Vermont small businesses are not the enemy - they are the engine that will power us back to prosperity, if we only give them the chance.

-- We need to play to our strengths. Vermont’s innate strength — its inescapable allure — is its incredible natural beauty and abundance of natural resources. Our lakes, mountains, streams, forests, trails and small farms cannot be replicated anywhere, for any price. A strong Vermont economy is one which embraces all these exceptional traits and uses them to our unique advantage. There is a vast untapped market in the “Vermont brand” that our state government can do a much better job at facilitating and promoting. Our tourism and hospitality industry has been decimated by the COVID pandemic. To prevent further decline of this important sector of our economy, we need to send the clear message to New England and beyond that we are fully open for business.

-- Vermont's thousands of small farms are struggling. What should arguably be Vermont's strongest sector is increasingly getting the short end of the stick. Farmers are routinely denigrated, unfairly blamed for pollution and then taxed into submission by an unfriendly government. Agriculture needs to regain its rightful position as a cornerstone of the Vermont economy. I fully support John Klar's excellent and well-thought Farming Manifesto to revitalize agriculture in Vermont. This is a "win-win-win" plan that plays to our strengths, increases real productivity and stimulates the thousands of ancillary businesses that provide support to our farmers. And it costs us nothing.

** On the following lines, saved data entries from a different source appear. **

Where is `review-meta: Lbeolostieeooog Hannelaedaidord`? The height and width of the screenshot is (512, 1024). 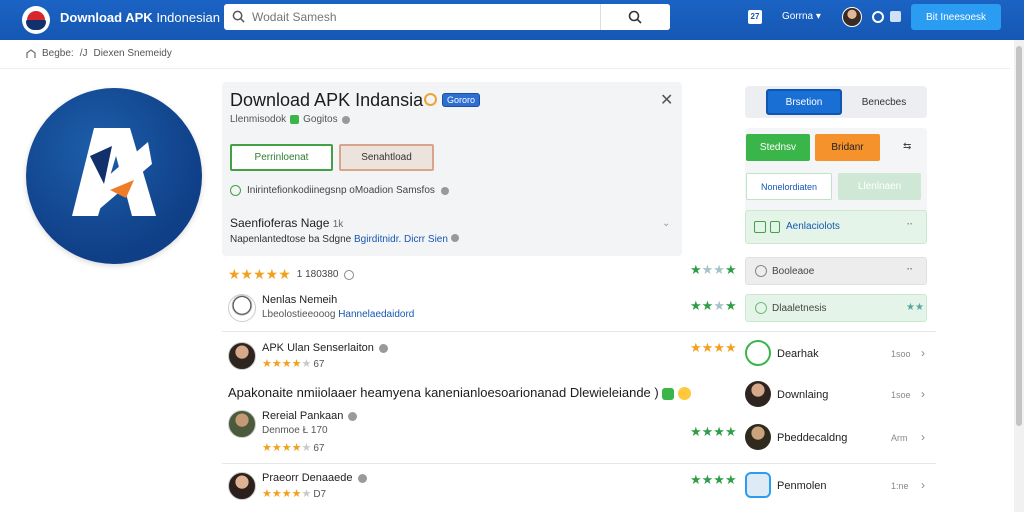
review-meta: Lbeolostieeooog Hannelaedaidord is located at coordinates (338, 314).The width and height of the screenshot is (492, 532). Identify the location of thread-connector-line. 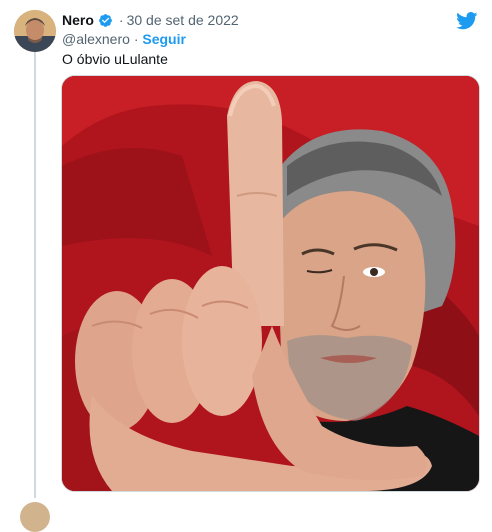
(35, 275).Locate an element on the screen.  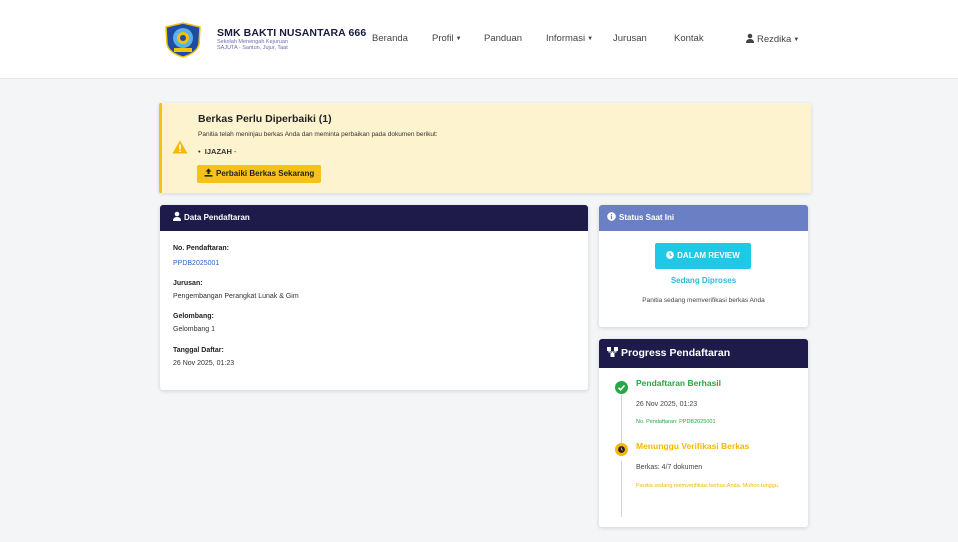
status-badge: DALAM REVIEW is located at coordinates (703, 256).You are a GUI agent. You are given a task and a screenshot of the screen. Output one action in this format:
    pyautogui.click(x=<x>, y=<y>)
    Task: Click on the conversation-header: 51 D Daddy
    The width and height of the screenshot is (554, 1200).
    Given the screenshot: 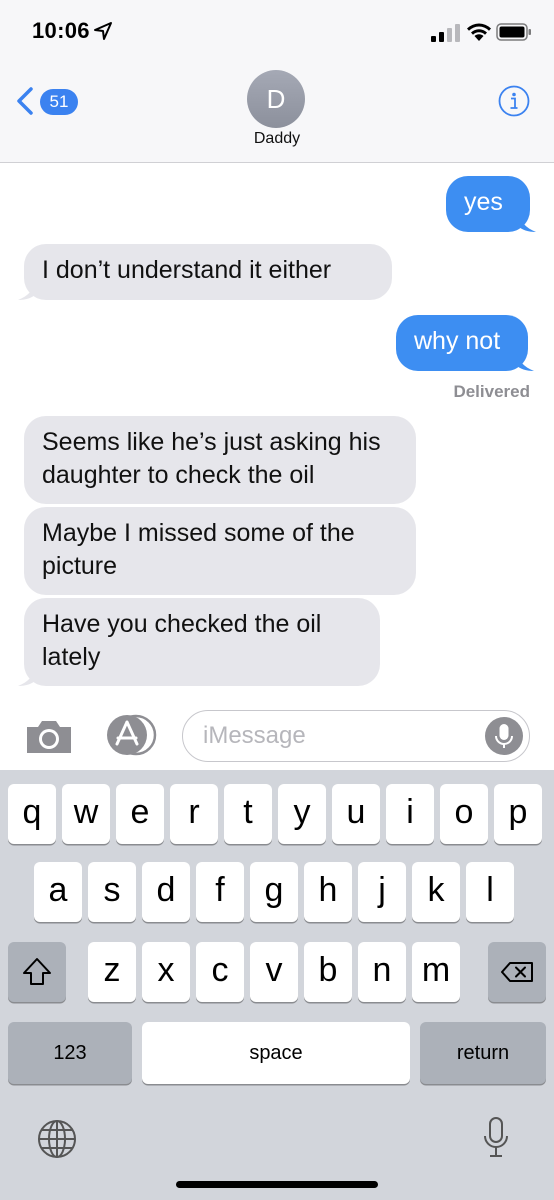 What is the action you would take?
    pyautogui.click(x=277, y=116)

-- We need to embrace the "Gig economy". Vermont is the ideal destination for the 21st-century Gig-worker. We are currently passing on multi-billion dollar investment opportunities from innovative American companies like Apple, Microsoft, Google and Facebook that are all vying to build a 21st-century campus in New England. Imagine a beautiful new engineering/tech campus right here in the Green Mountain State. A world-class hub of technology education, training and a source of thousands of new well-paid jobs. And Gig-jobs are green jobs, so even our climate-warrior friends might crack a smile — many Gig-workers are able to routinely work from home, giving them far lower carbon and traffic footprints than your average Vermonter.

With some bold, fresh thinking from our legislature and new executive leadership we can still recover from Vermont's economic death-spiral. But we better do it soon.